Wednesday, April 7, 2010

Light at the end of the pool

Before today (with apologies to Everything But The Girl), I couldn't point to anything in my swim regimen as progress. I was flailing. I wasn't making any kind of distance. The only positive, if you can call it that, is that I've become less uncomfortable in a shower room full of naked men.

I had to come to grips with the fact that, if I am not simply afraid of water, I am at least frightened of drowning to the point that makes swimming impossible.

Shane, my boss, recommended the breast stroke. "I can go forever on a breast stroke," he said. (BTW, I have also coerced Shane into registering for the triathlon. He's already done one, about two years ago, which means he's done one more than Brian and I combined.)

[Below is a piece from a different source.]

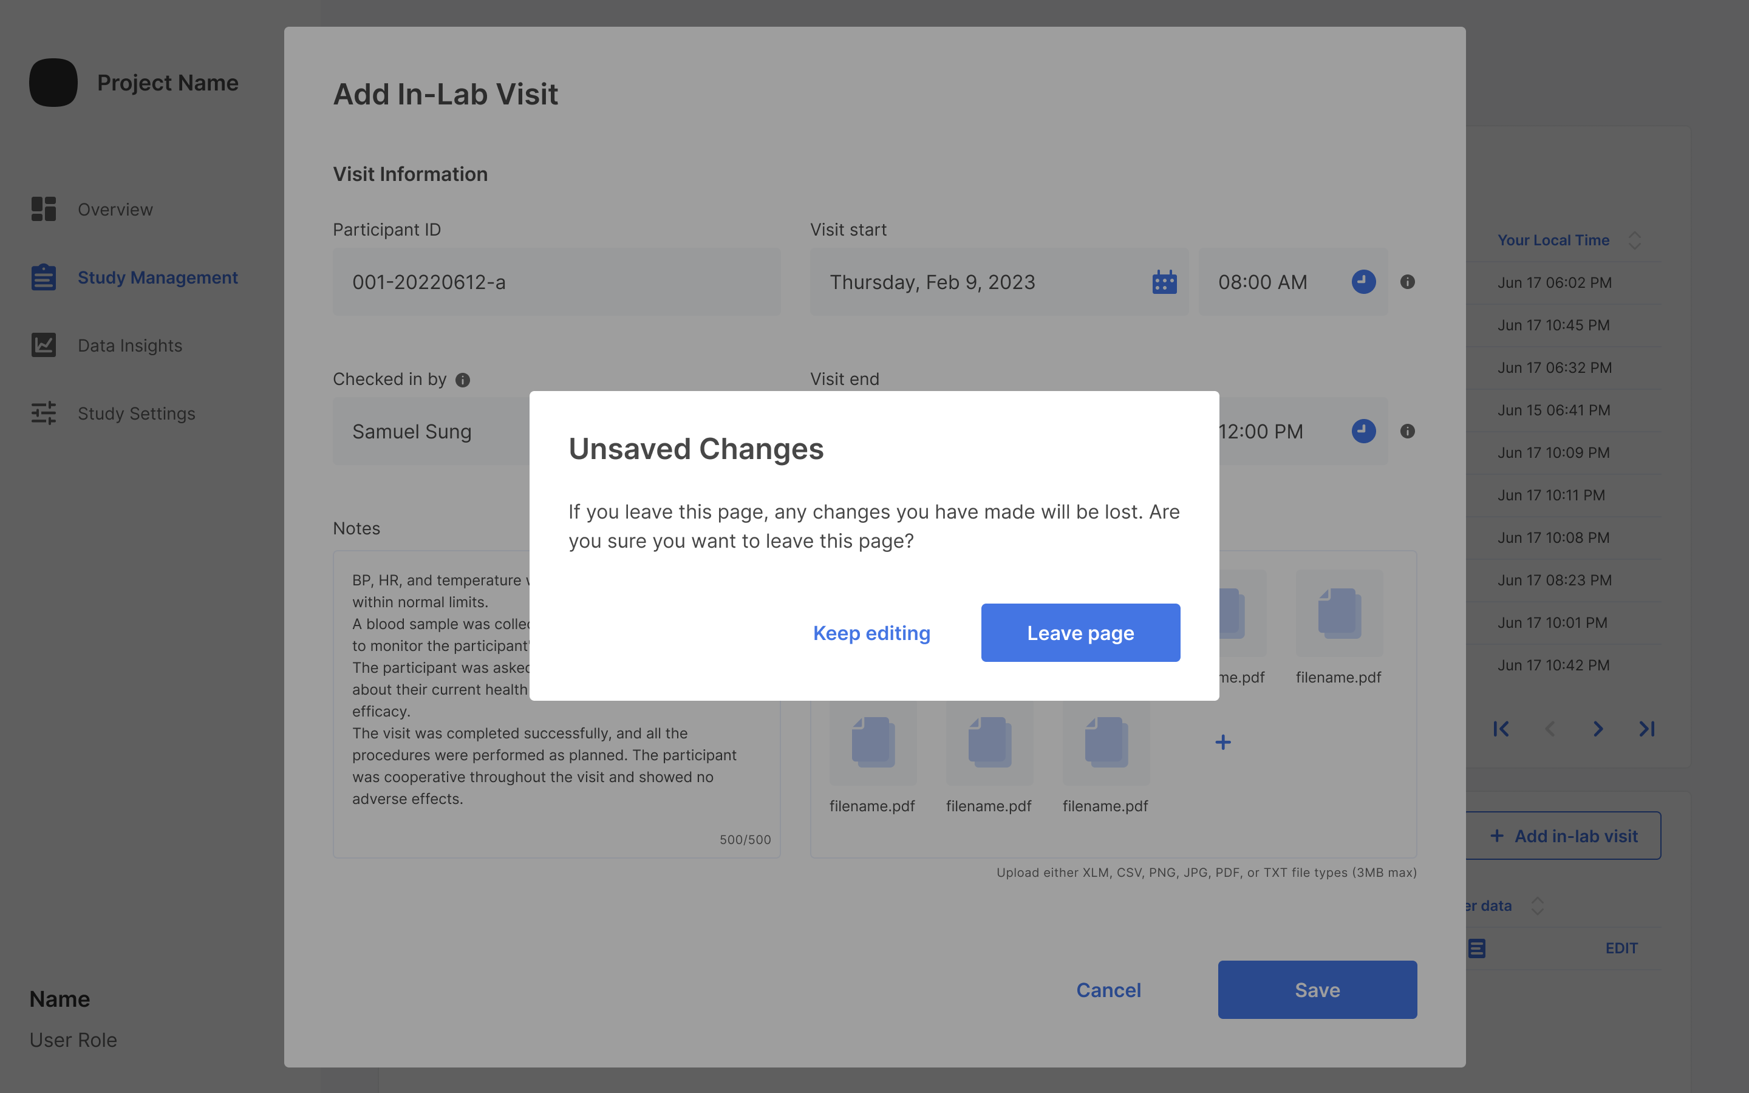Click the plus icon to add a file
Viewport: 1749px width, 1093px height.
[x=1223, y=742]
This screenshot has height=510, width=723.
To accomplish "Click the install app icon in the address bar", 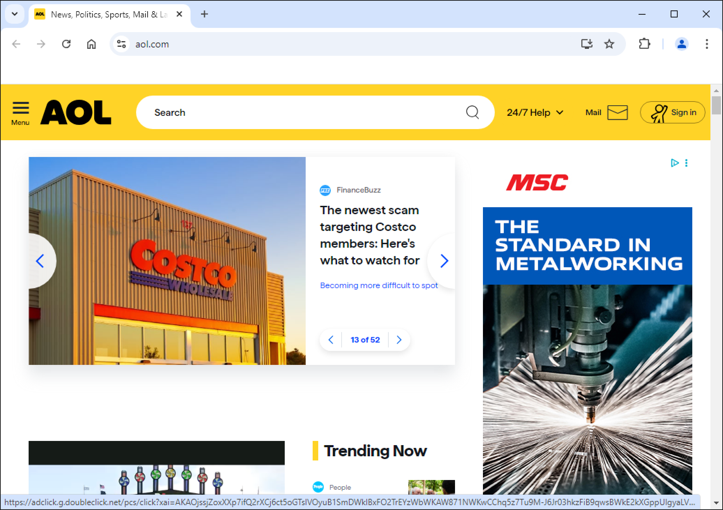I will pyautogui.click(x=587, y=44).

I'd already dismissed the breast stroke as too inefficient and slow. Then the thought crossed my mind: Probably, no one's ever won a triathlon swimming breast stroke; on the other hand, no one's finished a triathlon after sinking to the bottom of Lake Ontario. The object being finishing, not winning, I gave breast stroke some reconsideration.

I was won over by a video from a clinic called Swimming Without Stress (just the name made me feel better). Ian and Cheryl Cross run this British swimming school for aquaphobes and others trying to improve their performance in the water. The video demonstrates the basics of the breast stroke, all with Ian's soothing narrative ("Look up at the hands ... hello ... kick and glide").

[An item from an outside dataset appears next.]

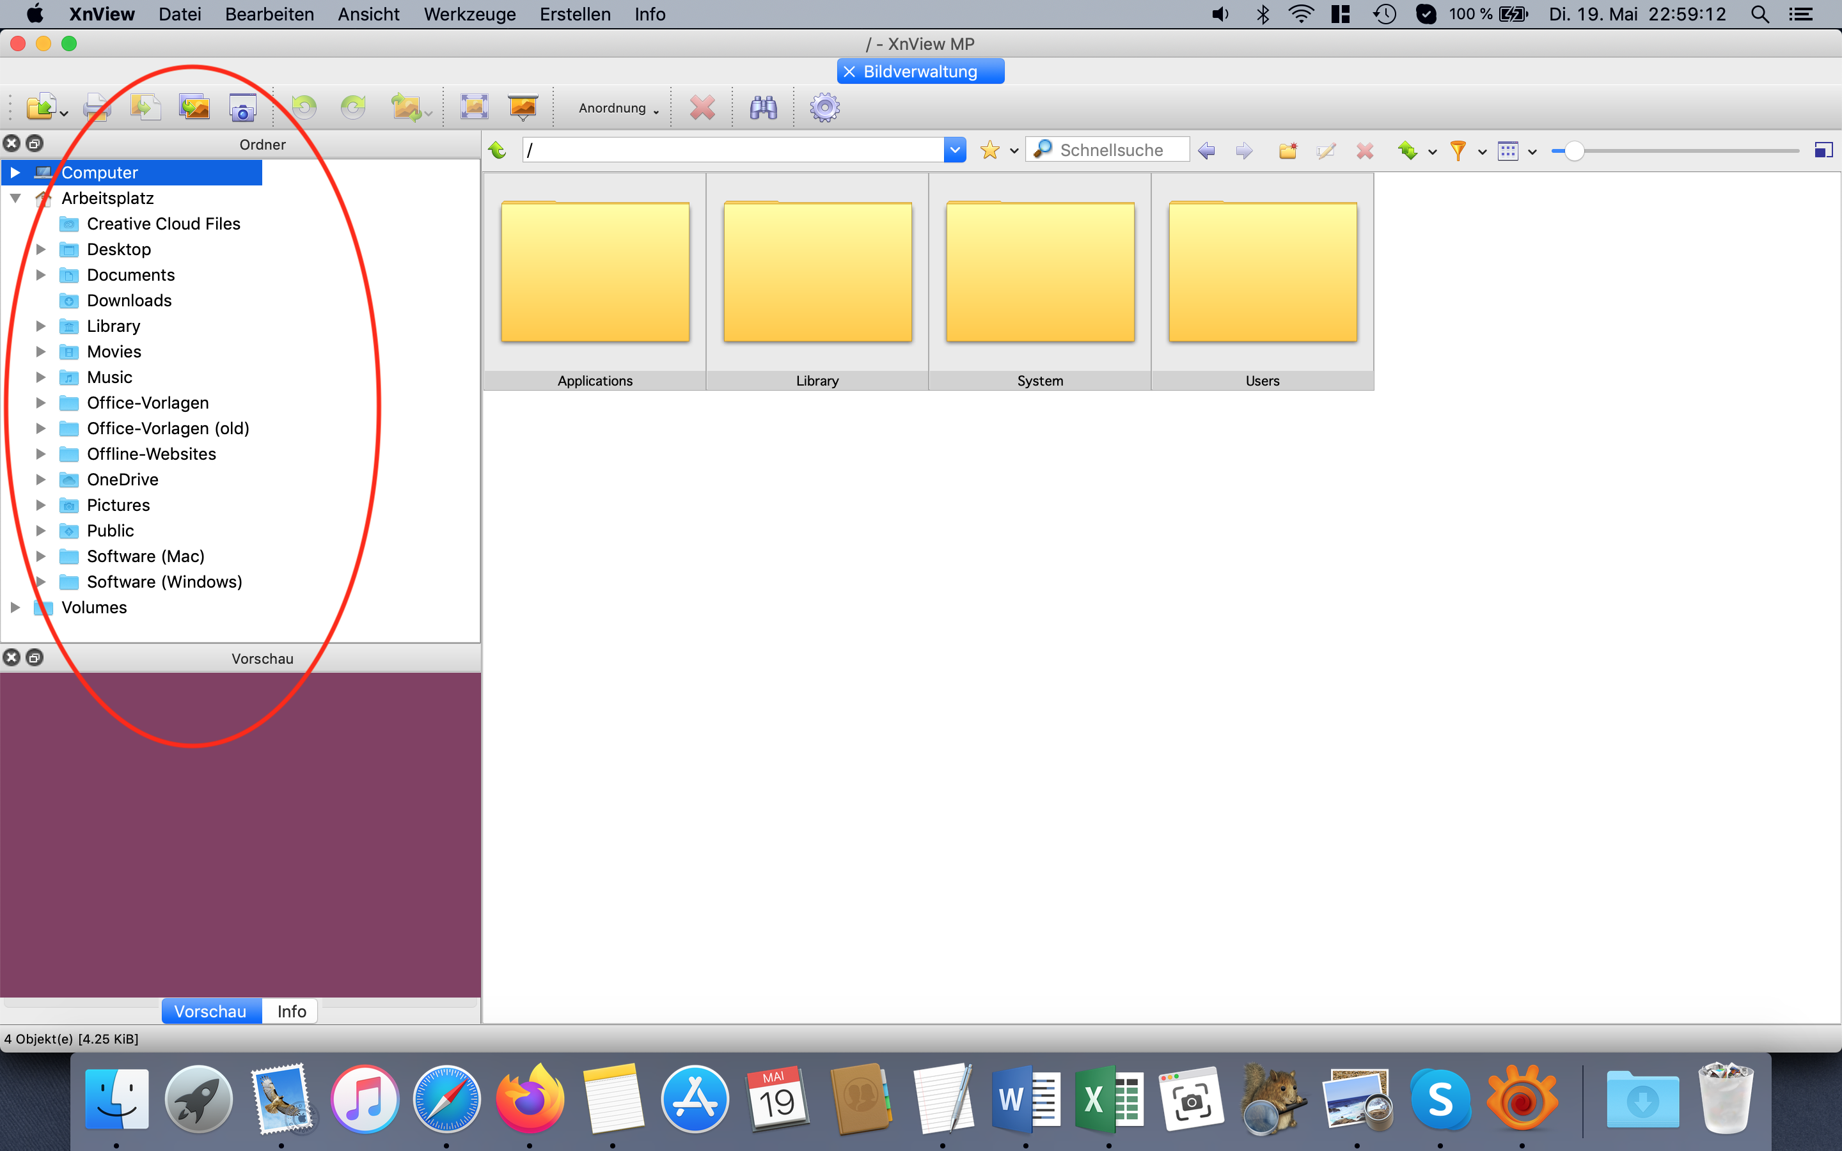
Task: Open settings via the gear toolbar icon
Action: (x=824, y=107)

I watch this four-minute video probably half a dozen times a night, and I'll even sneak in a peak or two at work. It's almost hypnotherapeutic. It convinced me that I can swim.

So, I slipped out at lunch to the pool at the Y. I didn't really have a plan, just to work on the basics. First, I swam about 120 metres. Ten metres at a time. I walked as far out toward the deep end as I could, swam back to the side of the pool, and repeated. It made me comfortable in the water and gave me a chance to refine my technique from flailing to something resembling swimming. Then I swam a couple of lengths.

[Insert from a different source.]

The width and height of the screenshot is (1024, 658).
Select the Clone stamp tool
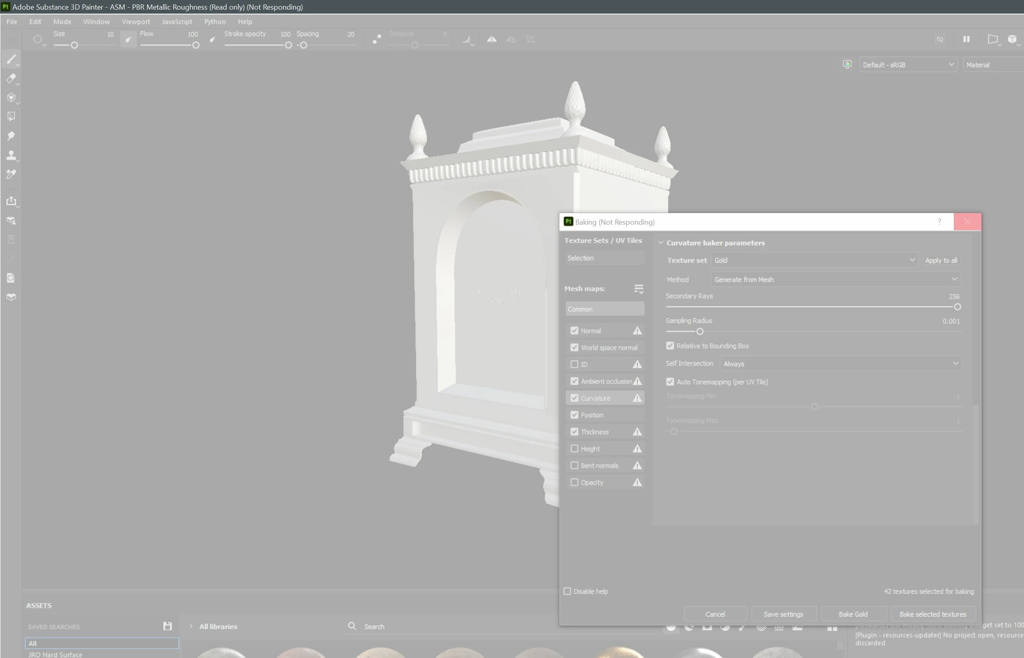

Interesting difference from trying to swim a front crawl. First, I was more comfortable diving slightly under the surface of the water, whereas with the front crawl, it was a struggle to get my face in the water at all. Diving under also "presses your buoy," as Emmett Hines says -- pushing your full lungs down balances you in the water. My technique was not flawless -- there were some double sculls with my arms when I mistimed a breath, and some double kicks when I didn't get the glide quite right -- but it was definitely swimming. And when I was done, I was looking forward to coming back to the pool. Before, I was dreading it.

The conditioning is still a problem. I wonder if I might have left it too late. Not that I've cut it too close to the race, you understand. But that I've left it too late in my life -- too late to stop smoking, too late to resurrect my physical fitness after so many years of a sedentary lifestyle. I've got 17 weeks left to answer that question.